Records excerpted from a collection:
..........

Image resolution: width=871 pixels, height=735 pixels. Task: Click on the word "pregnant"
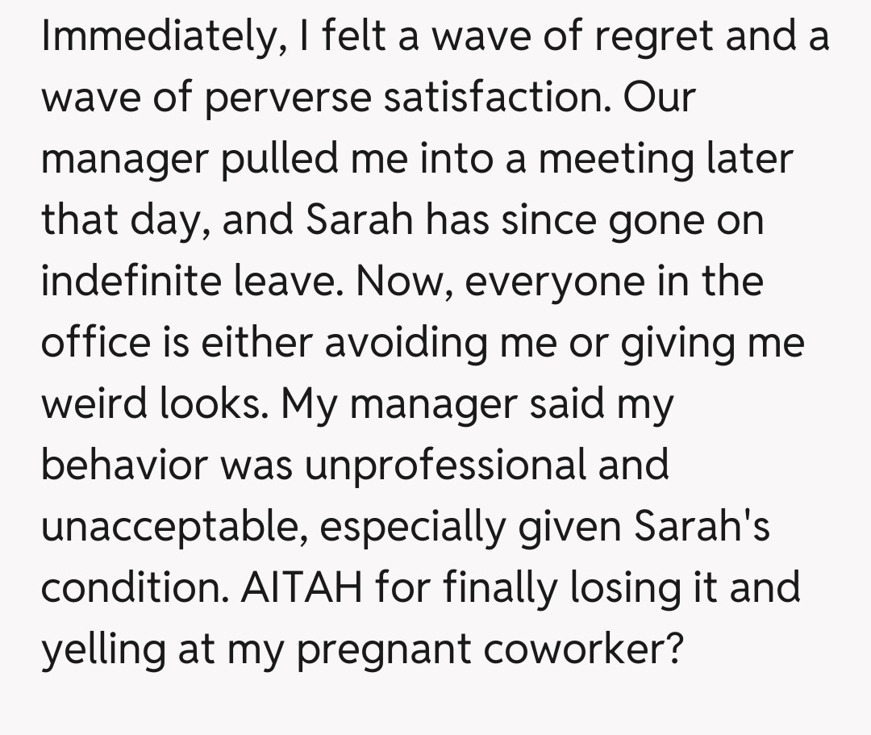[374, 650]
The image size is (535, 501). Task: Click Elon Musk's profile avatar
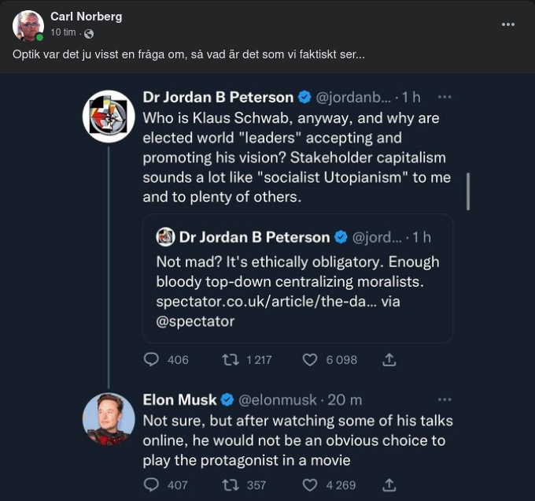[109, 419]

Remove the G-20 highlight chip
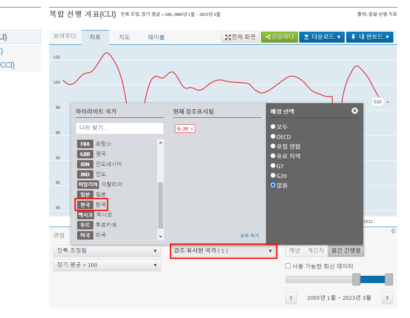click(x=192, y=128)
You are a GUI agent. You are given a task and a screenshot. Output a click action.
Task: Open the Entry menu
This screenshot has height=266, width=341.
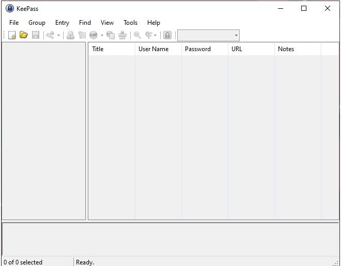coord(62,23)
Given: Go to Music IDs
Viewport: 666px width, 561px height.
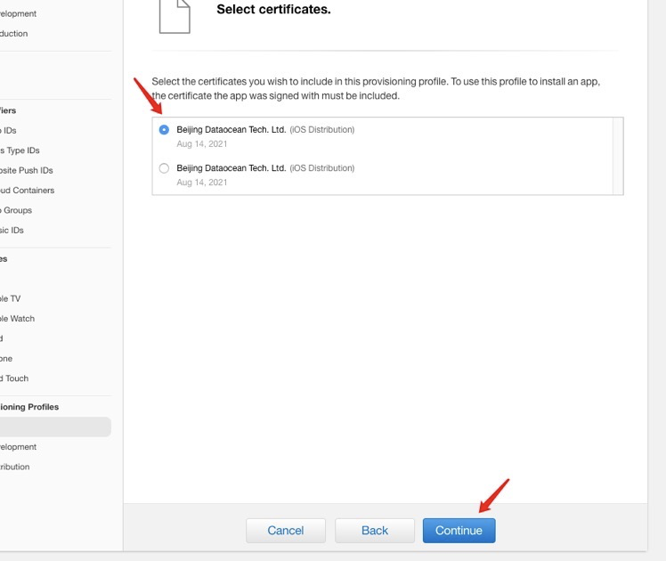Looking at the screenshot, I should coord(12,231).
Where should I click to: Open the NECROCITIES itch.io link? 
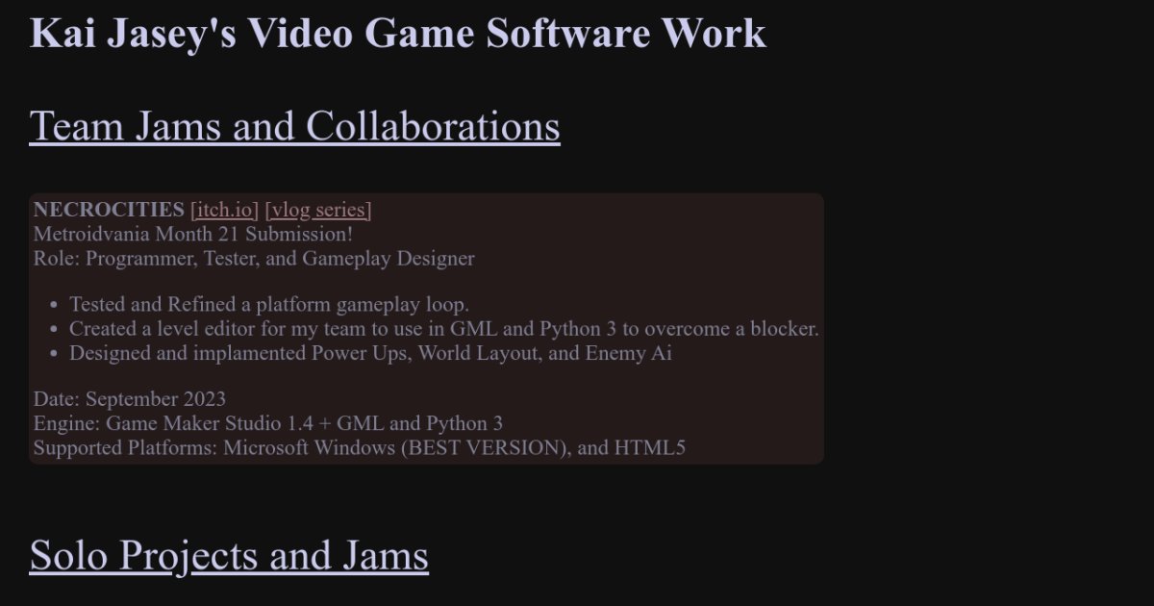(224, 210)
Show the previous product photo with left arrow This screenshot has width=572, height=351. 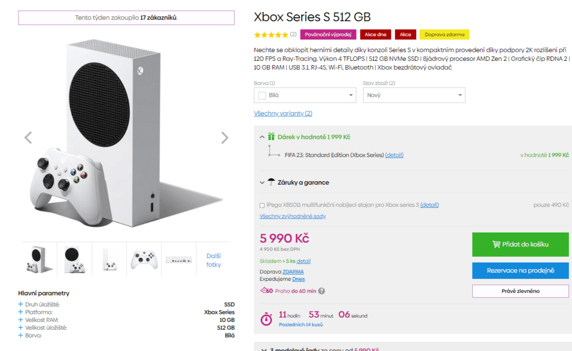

..........

What to work on:
Would you retype every record above exactly, leaving out the pictures?

Task answer:
Image resolution: width=871 pixels, height=735 pixels. Task: Click on the word "pregnant"
[374, 650]
The image size is (535, 501). Task: Click Elon Musk's profile avatar
[109, 419]

Remove the G-20 highlight chip
click(x=192, y=128)
You are a GUI agent. You are given a task and a screenshot. Output a click action.
Task: Open the Entry menu
This screenshot has height=266, width=341.
coord(62,23)
Given: Go to Music IDs
Viewport: 666px width, 561px height.
Looking at the screenshot, I should coord(12,231).
Where should I click to: Open the NECROCITIES itch.io link? 
(224, 210)
Show the previous product photo with left arrow This screenshot has width=572, height=351. 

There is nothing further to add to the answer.